A las 12.30 se dirige hacia la escuela donde había dejado a sus hijos y juntos regresan al hogar. "Cuando llego a mi casa, llamo al acopiador y él se encarga de pagarme", sostuvo.

Muchos trabajos.

Víctor cuenta que tiene tres hijos y una separación a cuestas. Ahora vive en un sector periférico de esta ciudad donde comparte el hogar con su actual pareja. "El trabajo de mi mujer hace mucho más fácil la cosa. Y por suerte, en la casa donde vivimos no pagamos alquiler porque nos la entregó en su momento el municipio", recordó.

La rutina incluye recolectar cartón de lunes a sábados siempre en el mismo horario. "Acá en la zona somos muchos los que juntamos", relató.

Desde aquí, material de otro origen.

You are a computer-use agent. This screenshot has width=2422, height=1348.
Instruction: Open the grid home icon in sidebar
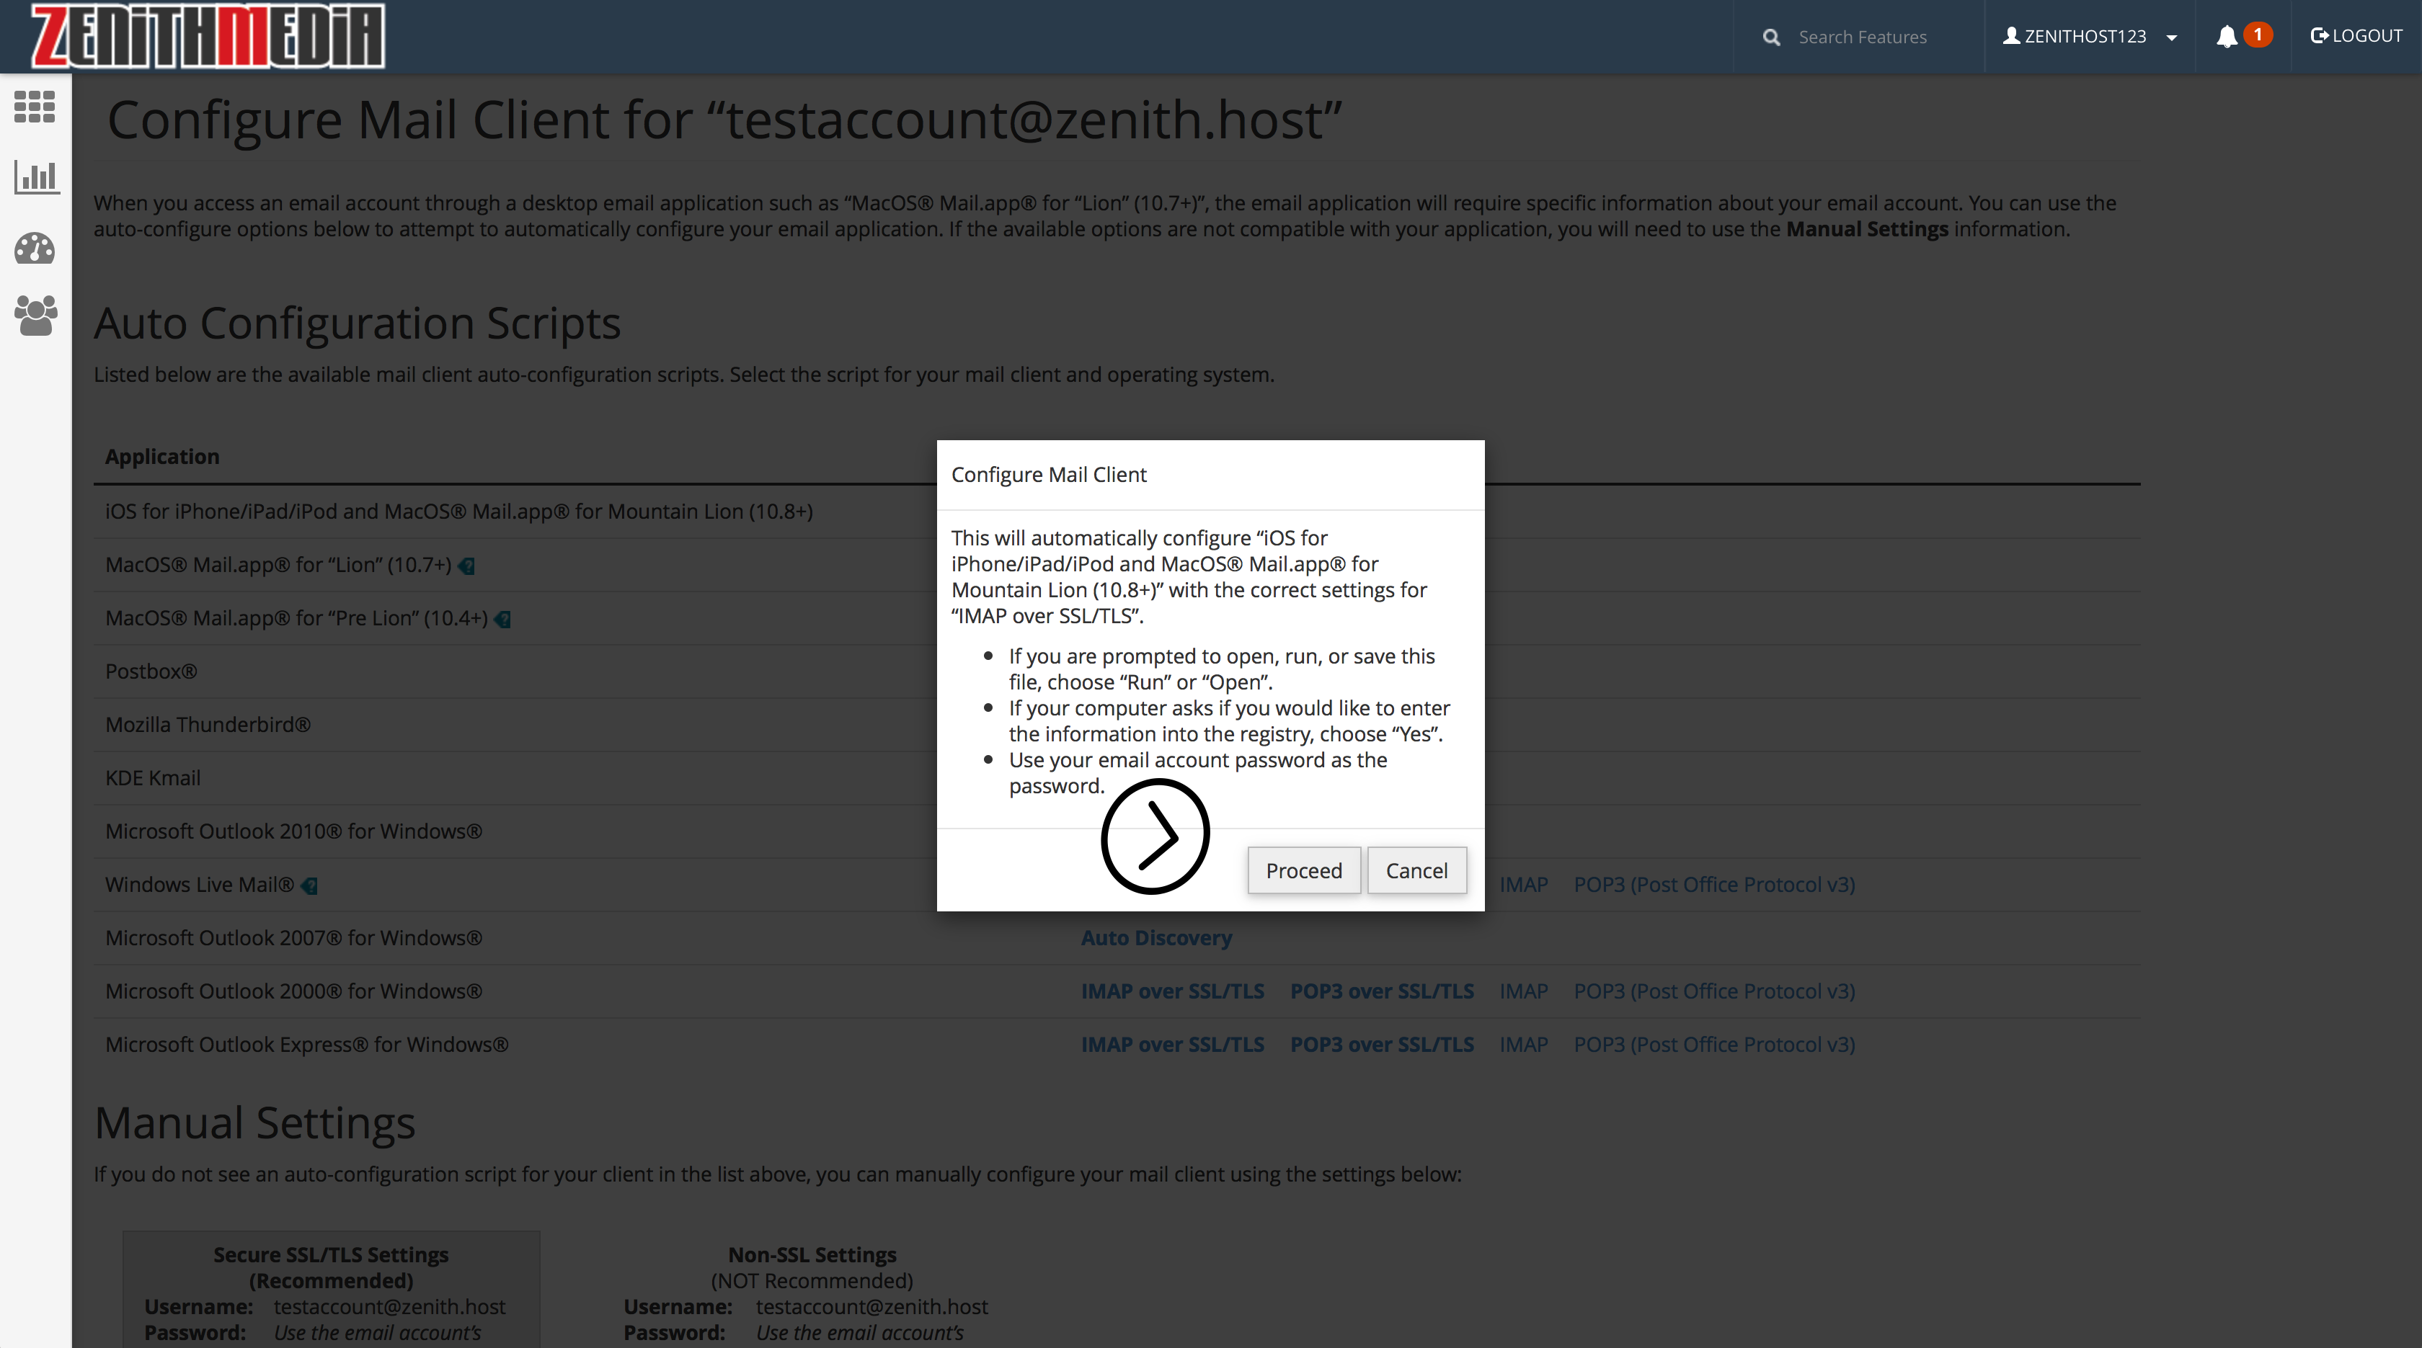pos(35,106)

Víctor, es oriundo de Puelches y hace tan solo siete años que reside en Pico donde trabajó en diversos lugares. "Hice de todo, desde mozo hasta ayudante de albañil. Pero hace dos meses me quedé sin nada y solo me queda cartonear", sostuvo al aclarar que siempre realizó esta tarea, tenga o no labor estable.

Fenómeno en expansión.

En estos días, un cartonero recolecta aproximadamente unos 45 kilos de cartón, lo que equivale a la suma de 15 pesos diarios. Este oficio - que emplea no solo a hombres sino también mujeres y niños en todo el país- se expandió con la crisis de 2001. A partir de este momento, se generó un fenómeno cada vez más creciente ya que la devaluación que sufrió el peso hizo que el valor del papel sea en dólar.

Actualmente, cada recolector recibe unos 15 centavos por kilo de papel de diario y de 25 a 30 centavos por el kilogramo de cartón. En Pico, los acopiadores que reciben el material revenden los cartones y papeles que serán destinados posteriormente a distintas empresas papeleras y fabricantes de plástico. Detrás quedan ellos, los que trabajan recorriendo las calles de la ciudad ante la indiferencia de muchos que pasan a su lado, pero no los ven.